Major cryptocurrencies rebound after a significant sell-off, with Bitcoin nearing $79,000.

Bitcoin and other major cryptocurrencies experienced a notable rally in the last 24 hours following a severe sell-off over the weekend that resulted in prices dropping to multi-month lows. During the Asian morning session, Bitcoin traded just below $79,000, recovering from lows around $74,000. Similarly, Ethereum surged past $2,340, while Solana, BNB, XRP, and Cardano recorded gains ranging from 3% to 6%, as per market data.

Despite this recovery, many large-cap tokens remain significantly down over the past week, with losses reaching as high as 20%. This movement follows a broad capitulation in the cryptocurrency markets, characterized by extensive long liquidations and a lack of liquidity. Insights from CF Benchmarks suggest that the recent sell-off could signal the conclusion of an extended bearish phase, which began with the deleveraging event on October 10, 2025.

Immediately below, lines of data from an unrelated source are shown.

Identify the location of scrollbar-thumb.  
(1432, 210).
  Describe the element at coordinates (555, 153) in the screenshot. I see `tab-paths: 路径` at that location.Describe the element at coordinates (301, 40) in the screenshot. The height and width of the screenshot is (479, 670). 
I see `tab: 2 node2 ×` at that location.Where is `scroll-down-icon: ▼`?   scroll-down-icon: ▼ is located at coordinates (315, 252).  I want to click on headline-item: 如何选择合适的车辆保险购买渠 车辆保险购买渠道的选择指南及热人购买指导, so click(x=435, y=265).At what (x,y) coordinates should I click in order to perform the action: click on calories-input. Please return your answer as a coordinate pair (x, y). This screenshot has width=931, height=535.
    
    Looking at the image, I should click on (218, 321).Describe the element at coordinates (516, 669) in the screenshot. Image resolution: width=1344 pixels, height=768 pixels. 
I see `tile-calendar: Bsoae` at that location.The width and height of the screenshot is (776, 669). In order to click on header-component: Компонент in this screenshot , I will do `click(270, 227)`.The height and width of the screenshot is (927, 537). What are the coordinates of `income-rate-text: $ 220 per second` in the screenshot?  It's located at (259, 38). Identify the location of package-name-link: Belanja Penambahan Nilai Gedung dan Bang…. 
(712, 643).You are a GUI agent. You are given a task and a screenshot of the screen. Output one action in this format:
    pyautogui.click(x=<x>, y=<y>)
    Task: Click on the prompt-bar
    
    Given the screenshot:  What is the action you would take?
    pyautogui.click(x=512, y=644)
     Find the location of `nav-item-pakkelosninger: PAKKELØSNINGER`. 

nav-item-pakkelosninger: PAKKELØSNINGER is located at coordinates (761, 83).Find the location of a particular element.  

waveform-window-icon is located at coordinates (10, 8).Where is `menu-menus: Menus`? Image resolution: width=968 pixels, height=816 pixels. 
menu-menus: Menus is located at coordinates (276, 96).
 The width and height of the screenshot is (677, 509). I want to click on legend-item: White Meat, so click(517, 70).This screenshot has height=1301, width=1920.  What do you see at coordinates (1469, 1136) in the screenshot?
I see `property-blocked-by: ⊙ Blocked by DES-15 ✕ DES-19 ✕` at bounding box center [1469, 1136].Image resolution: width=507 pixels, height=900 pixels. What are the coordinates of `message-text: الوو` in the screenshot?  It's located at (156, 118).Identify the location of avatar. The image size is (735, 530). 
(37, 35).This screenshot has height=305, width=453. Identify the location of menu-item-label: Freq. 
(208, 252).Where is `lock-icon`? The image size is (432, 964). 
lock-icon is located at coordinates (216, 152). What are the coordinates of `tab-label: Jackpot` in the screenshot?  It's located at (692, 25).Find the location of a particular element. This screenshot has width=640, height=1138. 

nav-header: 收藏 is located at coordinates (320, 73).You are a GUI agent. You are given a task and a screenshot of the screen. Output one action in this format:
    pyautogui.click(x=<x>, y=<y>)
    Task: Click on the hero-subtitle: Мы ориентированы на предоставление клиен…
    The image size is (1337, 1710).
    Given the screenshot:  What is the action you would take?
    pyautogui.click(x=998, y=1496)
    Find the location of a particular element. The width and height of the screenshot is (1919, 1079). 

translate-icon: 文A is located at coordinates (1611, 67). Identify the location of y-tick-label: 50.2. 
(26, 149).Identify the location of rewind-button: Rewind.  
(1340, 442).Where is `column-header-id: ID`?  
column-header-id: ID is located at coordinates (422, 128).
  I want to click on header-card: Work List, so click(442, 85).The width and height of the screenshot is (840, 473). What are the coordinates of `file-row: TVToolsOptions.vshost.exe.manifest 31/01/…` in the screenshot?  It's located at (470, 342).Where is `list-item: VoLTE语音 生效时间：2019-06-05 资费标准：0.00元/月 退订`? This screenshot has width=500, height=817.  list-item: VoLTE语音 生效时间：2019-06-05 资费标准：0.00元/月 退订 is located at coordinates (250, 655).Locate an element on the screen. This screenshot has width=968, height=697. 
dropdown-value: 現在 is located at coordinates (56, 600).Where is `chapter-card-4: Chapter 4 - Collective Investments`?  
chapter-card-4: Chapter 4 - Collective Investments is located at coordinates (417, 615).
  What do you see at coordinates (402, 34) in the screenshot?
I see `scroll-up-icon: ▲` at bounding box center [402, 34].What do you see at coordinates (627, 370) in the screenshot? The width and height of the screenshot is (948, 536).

According to Gabe Selby, head of research at CF Benchmarks, “Bitcoin has completed the bearish sequence that began with the October 10 deleveraging event, with the recent washout retesting—and briefly undercutting—the April 2025 “Liberation Day” lows around $74,000.” He further emphasized that the weekend”s price movements led to “massive long liquidations,” which were influenced by broader risk-off trends and mixed earnings reports from U.S. technology firms.

Selby also highlighted that Bitcoin“s decline is closely linked to ongoing regulatory challenges, particularly the stagnation of U.S. crypto market structure legislation, alongside initial signs of hawkish changes regarding Federal Reserve policy. In contrast, recent declines in gold and silver seemed more a result of overextended positioning rather than shared macroeconomic drivers.

“Now that April lows have been taken out, Bitcoin is at a clear inflection point,” Selby remarked. “Aggressive, high-volume bidding is needed to establish a new bullish market structure. Failure to hold above those levels keeps downside risks alive toward liquidation clusters below $70,000.”

In the broader market context, Asian stocks rebounded following their most significant sell-off in over two months, aided by a recovery in gold and silver that helped stabilize overall risk sentiment. The MSCI Asia Pacific Index surged 2.4%, marking its strongest session since the “Liberation Day” rebound in April, while South Korean equities saw an increase of over 5%. U.S. equity futures also showed signs of improvement after positive guidance from Palantir, despite ongoing uncertainties surrounding Federal Reserve leadership and policy directions.